Badri se agitó y murmuró algo que Dunworthy no pudo distinguir. Parecía acalorado y su respiración se había vuelto más dificultosa.
– ¿Badri? -llamó.
Badri abrió los ojos.
– ¿Dónde estoy?
Dunworthy miró los monitores. La fiebre le había bajado medio grado y parecía más alerta que antes.
– En el hospital -respondió-. Te desmayaste en el laboratorio de Brasenose mientras operabas la red. ¿Te acuerdas?
– Recuerdo que me notaba raro. Frío. Fui al pub para decirle que tenía el ajuste… -una expresión extraña y asustada asomó a su cara.
– Me dijiste que algo fallaba. ¿De que se trataba? ¿Del deslizamiento?
– Algo fallaba -repitió Badri. Intentó apoyarse en un codo-. ¿Qué me está pasando?
– Estás enfermo. Tienes la gripe.
– ¿Enfermo? Nunca he estado enfermo -se esforzó por sentarse-. Murieron, ¿verdad?
– ¿Quiénes?
– Los mató a todos.
– ¿Viste a alguien, Badri? Es muy importante. ¿Tenía alguien más el virus?
– ¿Virus? -dijo él, y había un claro alivio en su voz-. ¿Tengo un virus?
– Sí. Un tipo de gripe. No es fatal. Te han estado dando antimicrobiales, y un análogo viene de camino. Te recuperarás enseguida. ¿Sabes quién te la contagió? ¿Tenía alguien más el virus?
– No -volvió a acomodarse sobre la almohada-. Creía… ¡Oh! -miró a Dunworthy, alarmado-. Algo falla -repitió desesperadamente.
– ¿Qué es? -extendió la mano hacia el timbre-. ¿Qué va mal?
Los ojos de Badri estaban espantados.
– ¡Duele!
Dunworthy pulsó el timbre. La enfermera y un médico de guardia entraron inmediatamente y ejecutaron la misma rutina, sondeándolo con el estetoscopio helado.
– Se quejaba de frío -explicó Dunworthy-. Y de que le dolía algo.
– ¿Dónde le duele? -preguntó el médico, mirando la pantalla.

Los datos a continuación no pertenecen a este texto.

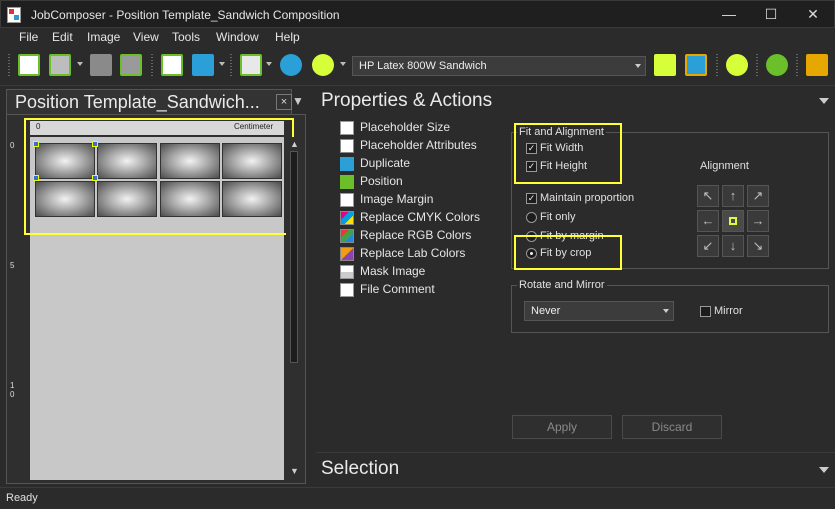 This screenshot has height=509, width=835. I want to click on maximize-button: ☐, so click(771, 14).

– Aquí -contestó Badri. Se llevó la mano a la parte derecha del pecho. Empezó a tiritar de nuevo.
– Pleuritis inferior derecha -dijo el médico.
– Me duele cuando respiro -añadió Badri. Los dientes les castañeteaban-. Algo falla.
Algo falla. No se refería al ajuste. Se refería a sí mismo. ¿Qué edad tenía? ¿La misma edad que Kivrin? Habían empezado a suministrar rinovirus antivirales rutinarios hacía casi treinta años. Era muy posible que cuando dijo que nunca había estado enfermo quisiera decir que no había sufrido ni siquiera un resfriado.
– ¿Oxígeno? -preguntó la enfermera.
– Todavía no -dijo el médico mientras salía-. Comience con doscientas unidades de cloramfenicol.
La enfermera volvió a acostar a Badri, unió una nueva bolsa al gotero, vio cómo la temperatura bajaba durante un momento, y se marchó.